[Start RECORDS TO USE]
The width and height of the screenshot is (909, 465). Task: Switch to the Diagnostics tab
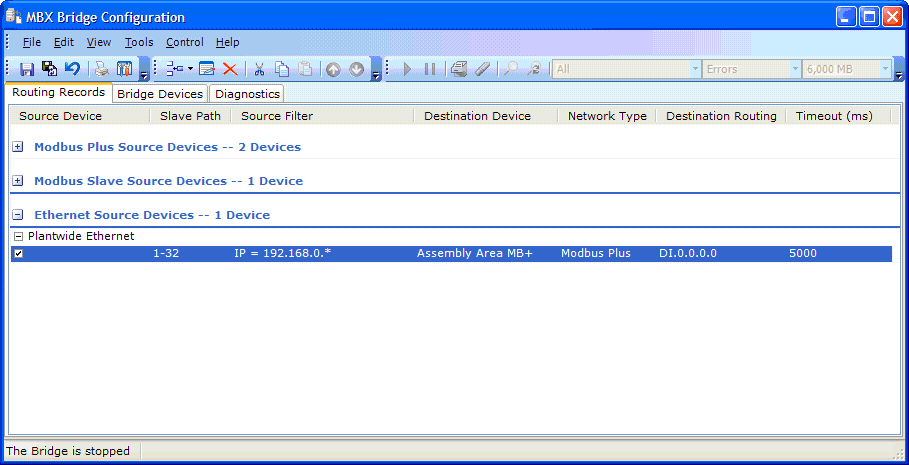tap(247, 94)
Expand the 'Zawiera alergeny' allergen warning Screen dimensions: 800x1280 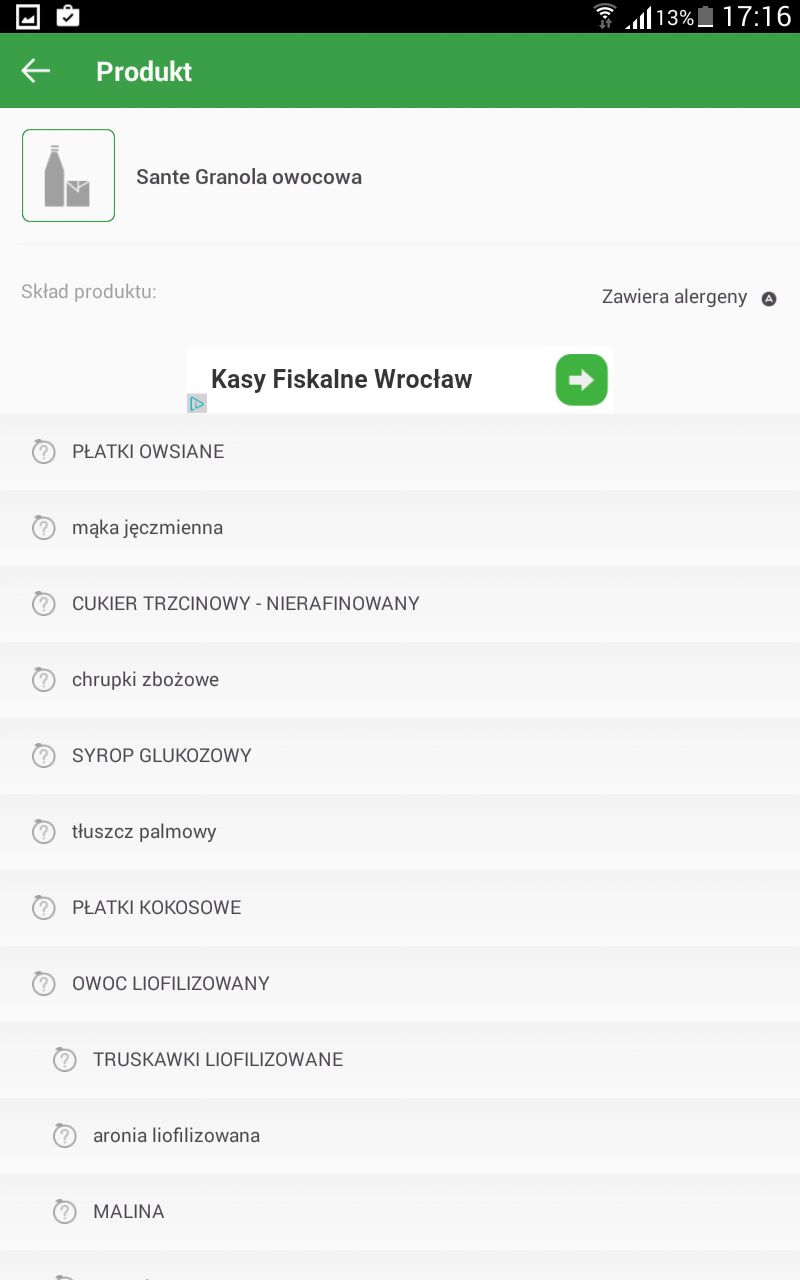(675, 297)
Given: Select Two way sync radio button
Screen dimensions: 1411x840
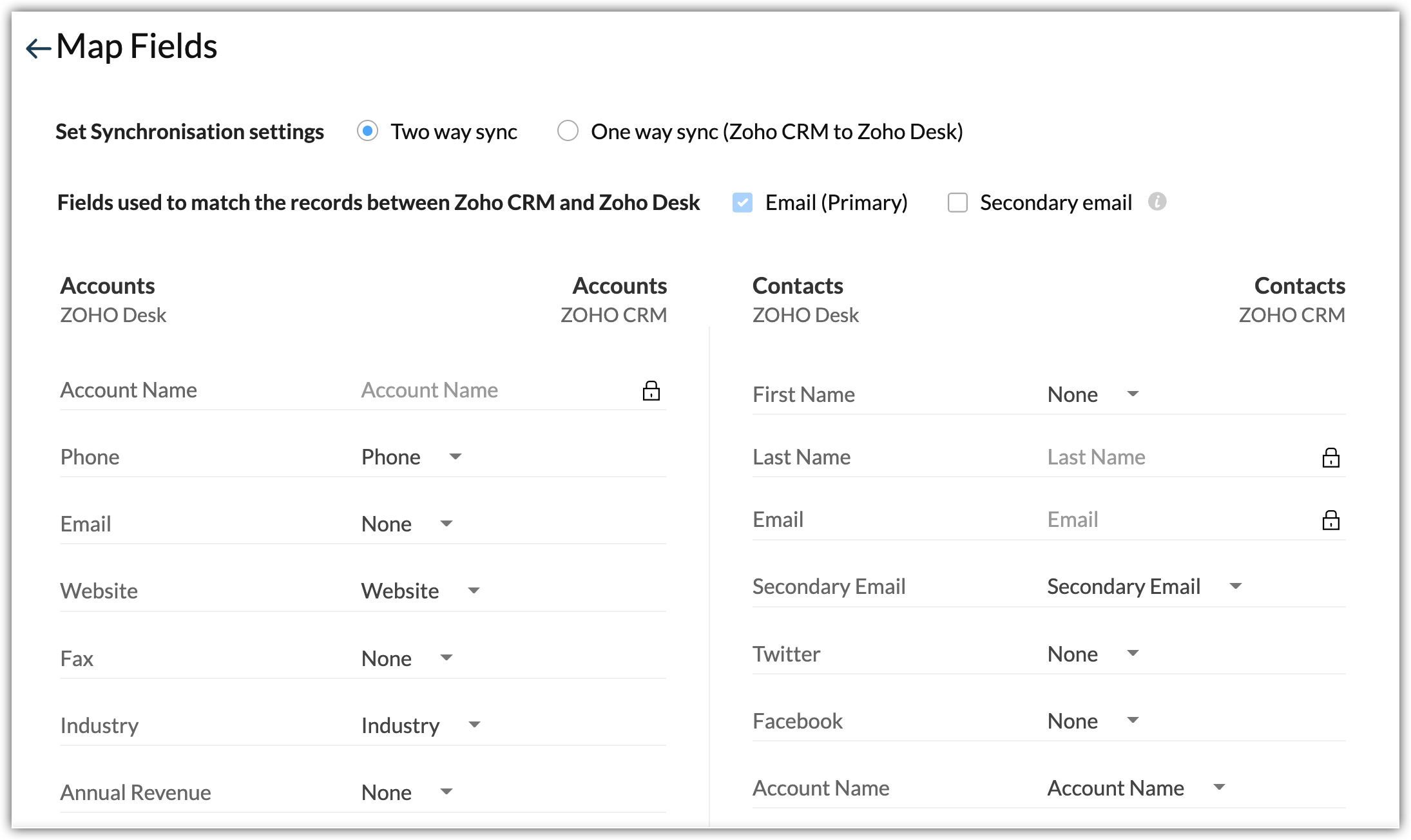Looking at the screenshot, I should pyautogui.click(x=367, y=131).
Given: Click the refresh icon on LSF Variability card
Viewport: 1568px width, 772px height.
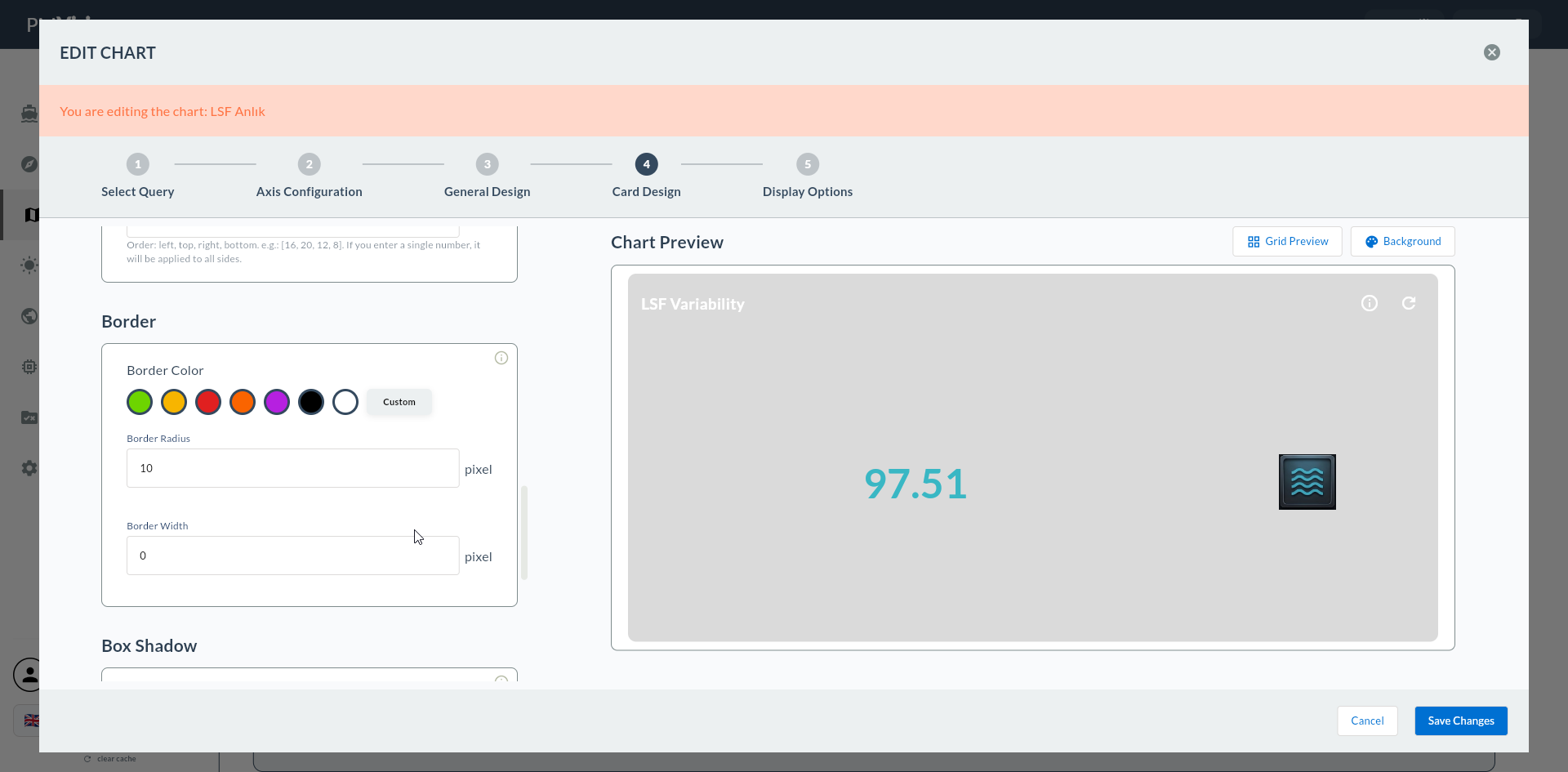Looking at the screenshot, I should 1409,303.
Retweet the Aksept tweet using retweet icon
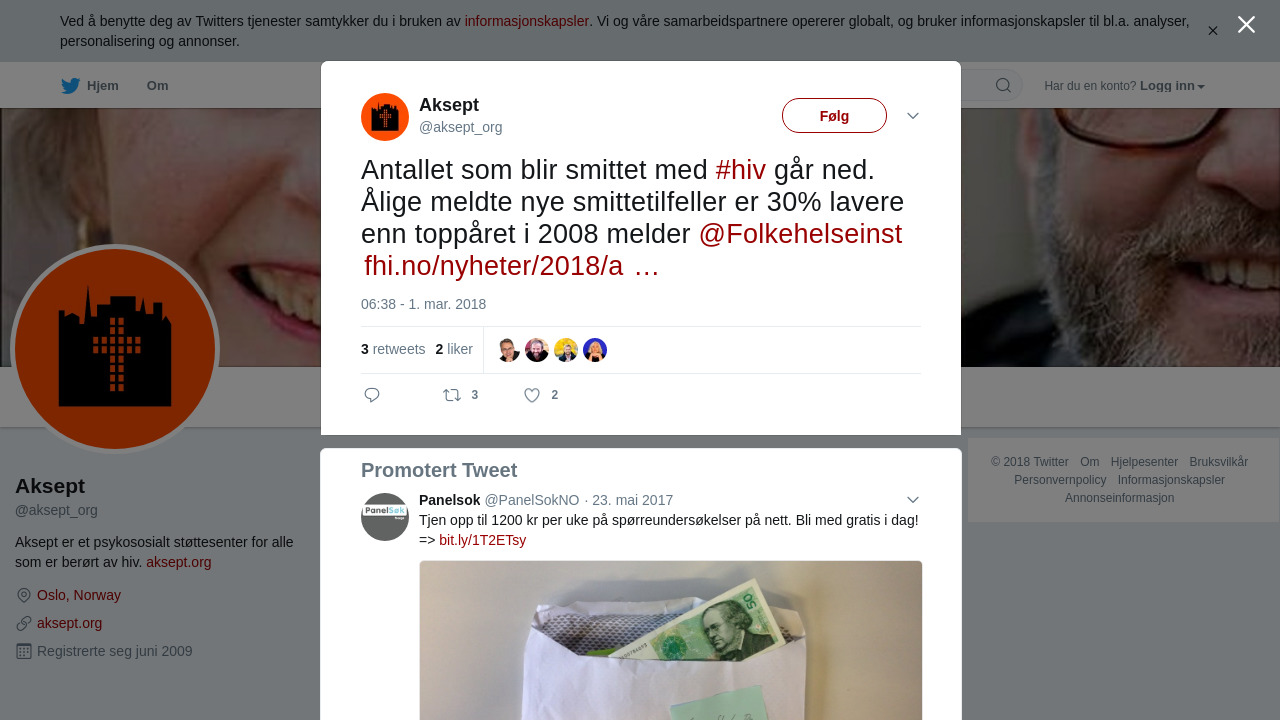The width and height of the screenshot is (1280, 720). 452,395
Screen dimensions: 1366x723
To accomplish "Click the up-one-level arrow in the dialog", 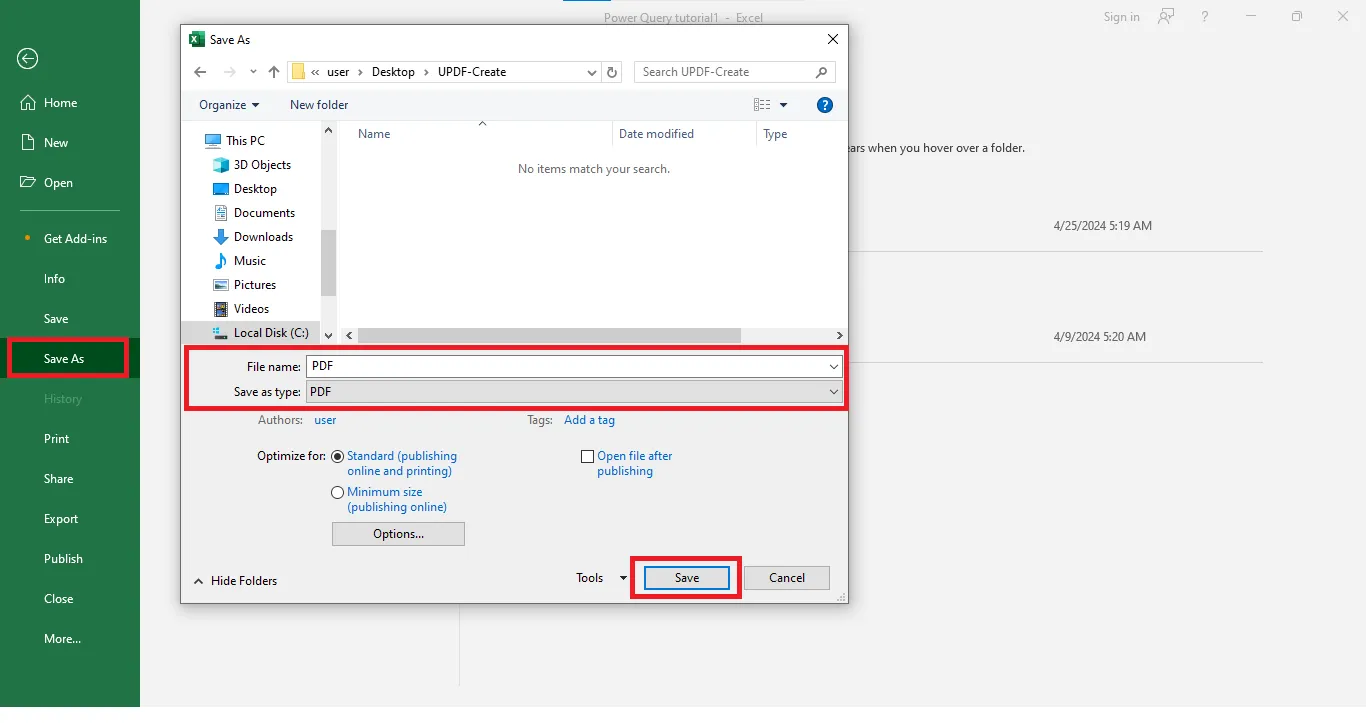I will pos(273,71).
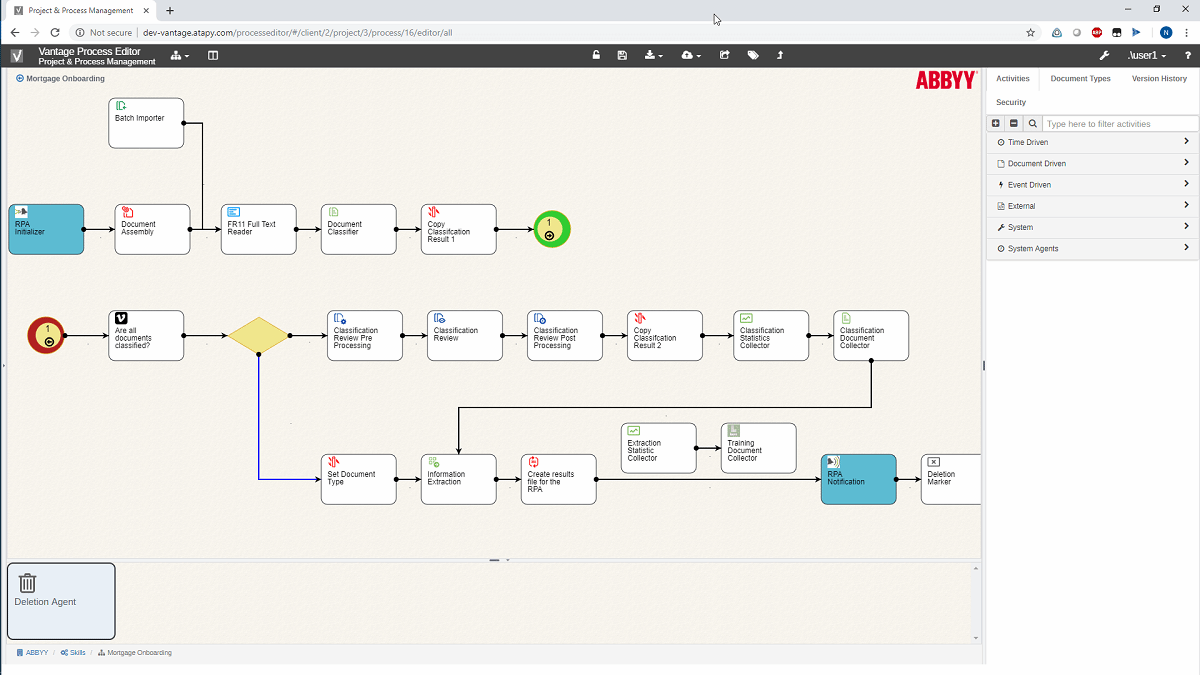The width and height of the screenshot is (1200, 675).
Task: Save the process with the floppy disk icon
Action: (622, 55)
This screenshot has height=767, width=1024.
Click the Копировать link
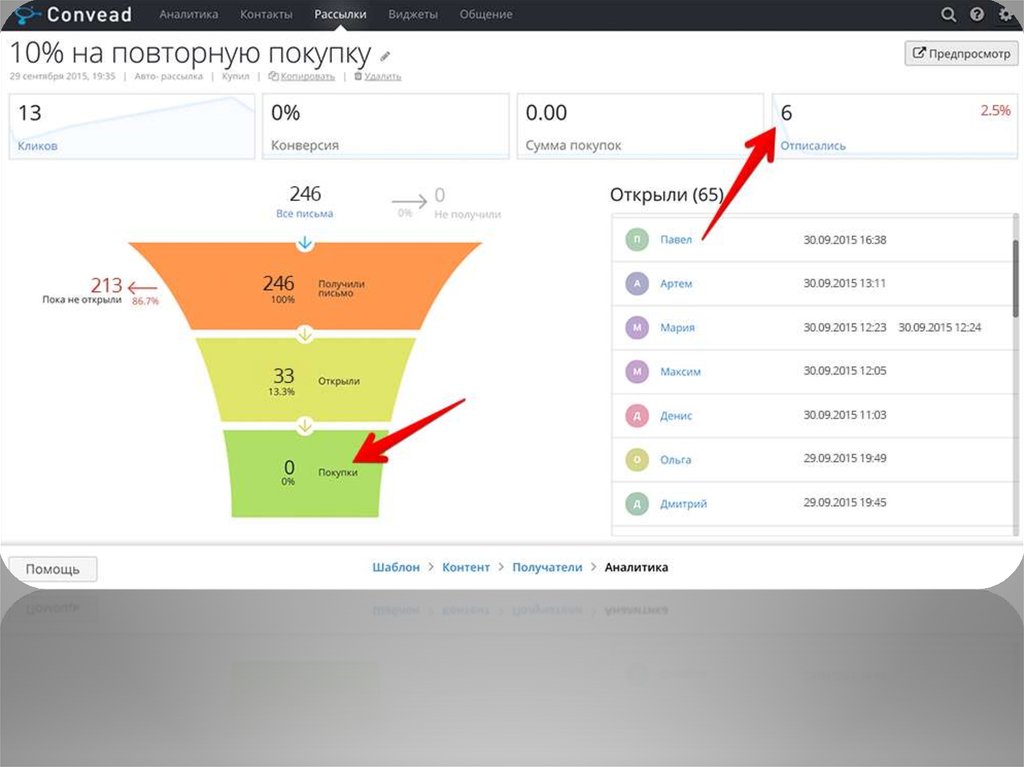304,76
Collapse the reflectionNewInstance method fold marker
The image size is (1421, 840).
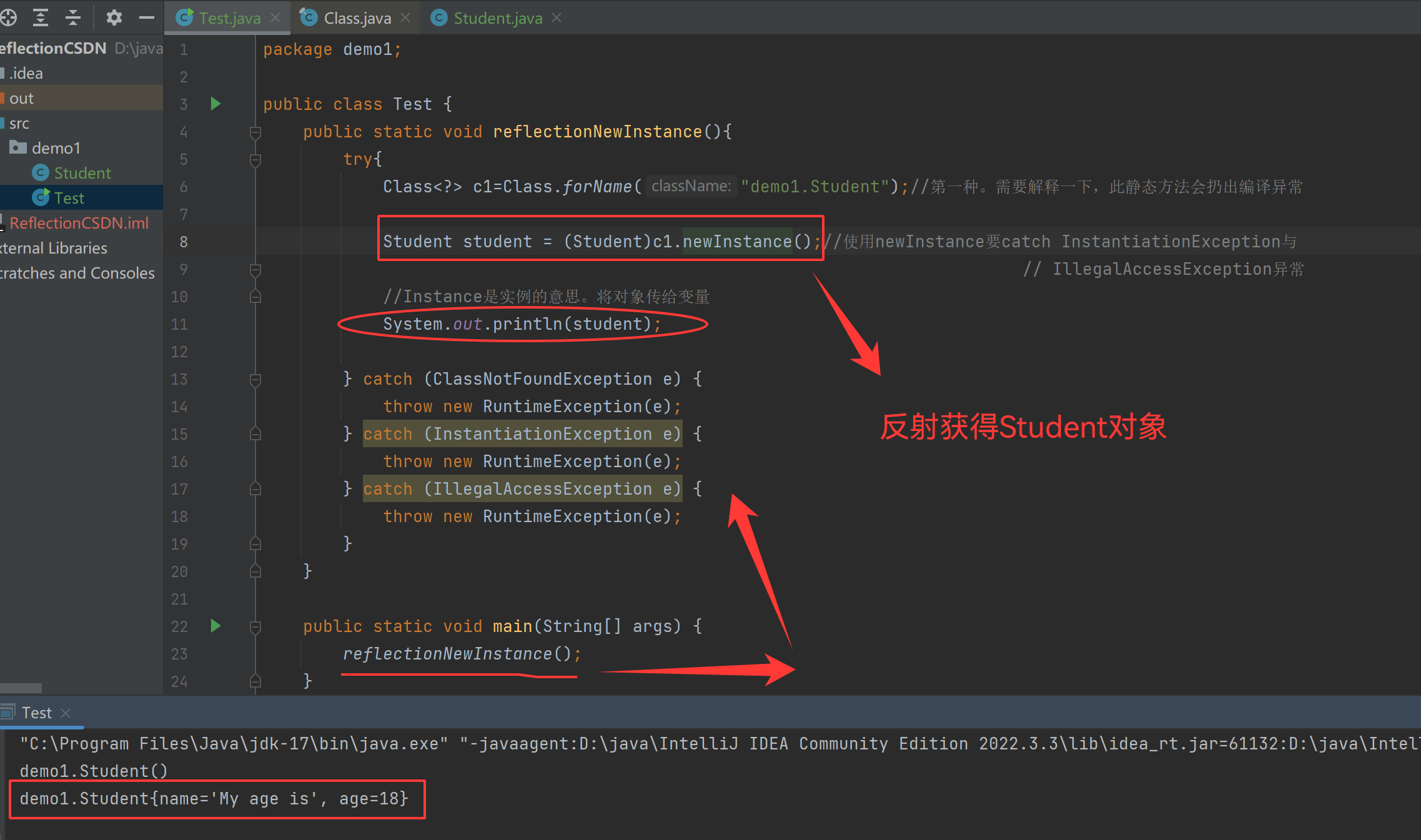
[End RECORDS TO USE]
* [WRITTEN TASK]: Render the part of the entries that opens with the line containing "Given: Click the" and closes with the line containing "The width and height of the screenshot is (1280, 720)." as a Markdown table with the columns Row and Line, giving each line its row number and skipping blank lines. Omit the pictures.

* [THE REPLY]:
| Row | Line |
|---|---|
| 1 | Given: Click the refresh icon on LSF Variability card |
| 2 | Viewport: 1568px width, 772px height. |
| 3 | Looking at the screenshot, I should 1409,303. |
| 4 | Retweet the Aksept tweet using retweet icon |
| 5 | The width and height of the screenshot is (1280, 720). 452,395 |